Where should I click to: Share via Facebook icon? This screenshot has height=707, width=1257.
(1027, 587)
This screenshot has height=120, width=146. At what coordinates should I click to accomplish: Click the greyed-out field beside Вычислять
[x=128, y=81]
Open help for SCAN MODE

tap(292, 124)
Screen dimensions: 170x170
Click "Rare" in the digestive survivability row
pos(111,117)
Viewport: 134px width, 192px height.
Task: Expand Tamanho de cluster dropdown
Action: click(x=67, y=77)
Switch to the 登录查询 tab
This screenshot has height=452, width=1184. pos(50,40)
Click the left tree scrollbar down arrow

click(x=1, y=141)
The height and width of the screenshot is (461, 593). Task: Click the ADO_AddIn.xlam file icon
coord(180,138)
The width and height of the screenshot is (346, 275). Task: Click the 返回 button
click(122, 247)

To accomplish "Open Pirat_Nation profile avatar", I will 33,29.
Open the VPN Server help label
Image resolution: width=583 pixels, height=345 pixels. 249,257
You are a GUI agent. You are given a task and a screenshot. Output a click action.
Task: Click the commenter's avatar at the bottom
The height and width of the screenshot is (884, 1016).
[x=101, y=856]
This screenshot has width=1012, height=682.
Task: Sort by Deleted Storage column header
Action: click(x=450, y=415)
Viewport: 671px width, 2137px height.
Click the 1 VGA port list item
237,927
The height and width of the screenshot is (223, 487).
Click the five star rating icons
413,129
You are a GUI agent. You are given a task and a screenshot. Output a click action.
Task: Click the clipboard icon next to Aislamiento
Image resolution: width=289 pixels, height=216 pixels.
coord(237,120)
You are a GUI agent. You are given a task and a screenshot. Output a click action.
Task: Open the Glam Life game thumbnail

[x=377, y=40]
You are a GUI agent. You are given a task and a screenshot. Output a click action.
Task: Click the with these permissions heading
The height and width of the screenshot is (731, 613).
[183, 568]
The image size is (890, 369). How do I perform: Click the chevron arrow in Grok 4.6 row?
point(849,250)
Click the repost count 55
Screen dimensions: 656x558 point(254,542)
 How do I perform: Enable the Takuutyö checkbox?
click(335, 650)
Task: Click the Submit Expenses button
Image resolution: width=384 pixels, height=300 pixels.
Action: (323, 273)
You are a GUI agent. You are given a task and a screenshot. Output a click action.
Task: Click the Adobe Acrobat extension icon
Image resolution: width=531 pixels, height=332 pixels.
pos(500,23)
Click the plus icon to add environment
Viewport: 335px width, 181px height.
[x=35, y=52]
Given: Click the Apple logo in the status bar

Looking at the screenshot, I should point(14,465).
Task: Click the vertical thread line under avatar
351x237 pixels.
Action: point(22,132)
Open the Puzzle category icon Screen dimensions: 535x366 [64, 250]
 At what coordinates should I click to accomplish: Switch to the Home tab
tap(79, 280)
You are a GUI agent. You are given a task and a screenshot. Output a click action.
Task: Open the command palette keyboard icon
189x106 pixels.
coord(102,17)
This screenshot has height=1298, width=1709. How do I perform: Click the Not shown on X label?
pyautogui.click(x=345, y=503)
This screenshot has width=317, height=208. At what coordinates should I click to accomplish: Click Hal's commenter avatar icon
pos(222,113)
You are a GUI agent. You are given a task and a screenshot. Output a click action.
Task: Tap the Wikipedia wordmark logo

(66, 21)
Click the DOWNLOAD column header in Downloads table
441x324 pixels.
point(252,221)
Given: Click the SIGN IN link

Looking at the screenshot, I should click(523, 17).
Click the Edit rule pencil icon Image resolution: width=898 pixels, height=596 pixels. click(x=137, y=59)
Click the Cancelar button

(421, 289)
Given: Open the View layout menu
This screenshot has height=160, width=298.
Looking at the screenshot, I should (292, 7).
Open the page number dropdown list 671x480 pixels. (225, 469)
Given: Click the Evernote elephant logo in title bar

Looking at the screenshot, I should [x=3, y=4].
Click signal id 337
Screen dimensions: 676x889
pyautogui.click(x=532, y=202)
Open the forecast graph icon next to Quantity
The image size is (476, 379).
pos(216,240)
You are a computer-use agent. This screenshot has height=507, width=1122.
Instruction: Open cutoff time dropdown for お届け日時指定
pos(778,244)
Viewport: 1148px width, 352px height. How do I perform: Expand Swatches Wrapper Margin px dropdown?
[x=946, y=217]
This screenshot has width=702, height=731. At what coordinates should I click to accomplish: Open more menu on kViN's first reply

☆ ☆ ☆ ☆ ☆ ☆ ☆

Task statement
All lines above between those holding "Image resolution: width=384" and "Open the page", inclusive, must be set down unchanged, and no other line may be included.

Finished task
Image resolution: width=384 pixels, height=300 pixels.
Action: (323, 273)
You are a GUI agent. You are given a task and a screenshot. Output a click action.
Task: Click the Adobe Acrobat extension icon
Image resolution: width=531 pixels, height=332 pixels.
pos(500,23)
Click the plus icon to add environment
Viewport: 335px width, 181px height.
[x=35, y=52]
Given: Click the Apple logo in the status bar

Looking at the screenshot, I should point(14,465).
Task: Click the vertical thread line under avatar
351x237 pixels.
Action: point(22,132)
Open the Puzzle category icon Screen dimensions: 535x366 [64, 250]
 At what coordinates should I click to accomplish: Switch to the Home tab
tap(79, 280)
You are a GUI agent. You are given a task and a screenshot. Output a click action.
Task: Open the command palette keyboard icon
189x106 pixels.
coord(102,17)
This screenshot has height=1298, width=1709. How do I perform: Click the Not shown on X label?
pyautogui.click(x=345, y=503)
This screenshot has width=317, height=208. At what coordinates should I click to accomplish: Click Hal's commenter avatar icon
pos(222,113)
You are a GUI agent. You are given a task and a screenshot. Output a click action.
Task: Tap the Wikipedia wordmark logo

(66, 21)
Click the DOWNLOAD column header in Downloads table
441x324 pixels.
point(252,221)
Given: Click the SIGN IN link

Looking at the screenshot, I should click(523, 17).
Click the Edit rule pencil icon Image resolution: width=898 pixels, height=596 pixels. click(x=137, y=59)
Click the Cancelar button

(421, 289)
Given: Open the View layout menu
This screenshot has height=160, width=298.
Looking at the screenshot, I should (292, 7).
Open the page number dropdown list 671x480 pixels. (225, 469)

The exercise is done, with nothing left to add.